[Prevention of thromboembolism as a cause of thromboembolic complications. A study of the incidence of heparin-induced thrombocytopenia type II]
- PMID: 9499523
- DOI: 10.1055/s-2008-1039743
[Prevention of thromboembolism as a cause of thromboembolic complications. A study of the incidence of heparin-induced thrombocytopenia type II]
Abstract
Problem: A life-threatening complication of the thrombembolism prophylaxis with heparin is heparin-induced thrombocytopenia (HIT) type II. HIT type II is based on immunological mechanisms. Even low, subcutaneously applied doses may produce HIT type II. In those patients, continued application may cause thromboembolic complications. The most important symptom of HIT type II is a decrease of platelets.
Methods: In a prospective study, we investigated the incidence of HIT type II within the period from 01.07.95 to 30.06.96 in orthopedic patients. We also evaluated the importance of the daily platelet count from the fifth postoperative day for the early diagnosis of HIT type II and a possible reduction of the thrombosis rate. The study included 307 patients after primary implantation of hip and knee endoprosthesis and after hip endoprosthesis replacement. All patients received 3 x 5000 IU/d of unfractionated heparin subcutaneously. Whenever there was a decrease of platelets of at least 50% in relation to the preoperative value or whenever thrombembolic complications occurred, serum was analyzed by the heparin-induced platelet activation test (HIPA).

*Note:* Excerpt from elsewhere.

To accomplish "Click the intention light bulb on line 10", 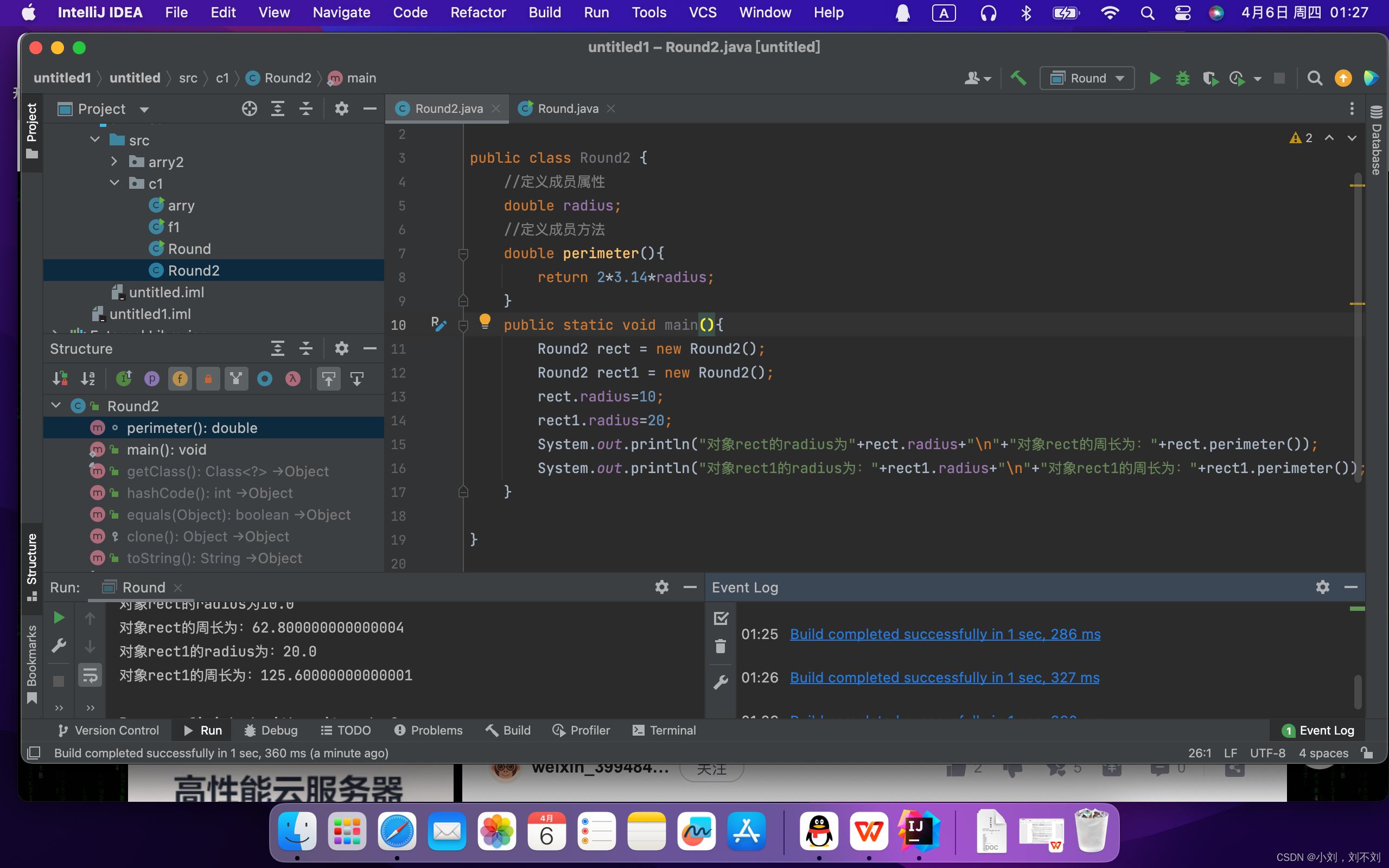I will click(485, 321).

Results: 20 patients developed HIT type II. This corresponds to an incidence of 6.5%. 10 of the HIT type II antibody positive patients (50%) developed thrombembolic complications. 3 patients (0.9%) of the group studied developed clinically symptomatic thrombembolic complications without evidence of heparin antibodies. The total risk of getting thrombembolic complications was 4.2% (13 patients). 3.3% (10 patients) of the entire group developed HIT type II antibody associated thrombembolic complications; 1 patient died. The lethality in the HIT type II antibody positive patient group amounted to 5%. The patients with HIT type II received LMW heparinoid Orgaran (AKZO-Organon, The Netherlands) or hirudin (as a clinical trial). The comparison group (retrospective study from 17.10.92 to 16.10.93) was composed of 262 patients with the same operations and equal thromboembolism prophylaxis. The platelet count was made only as part of routine diagnostic tests. 21 patients (8.0%) developed clinically symptomatic thrombembolic complications. The difference in the thrombosis rate between these two groups of patients is statistically significant. Unrecognized HIT type II is probably the reason for the high thrombembolic complication rate in the comparison group.
Conclusions: The daily platelet count from the fifth postoperative day and from the first day in case of reexposure to heparin is an important measure for the early diagnosis of HIT type II.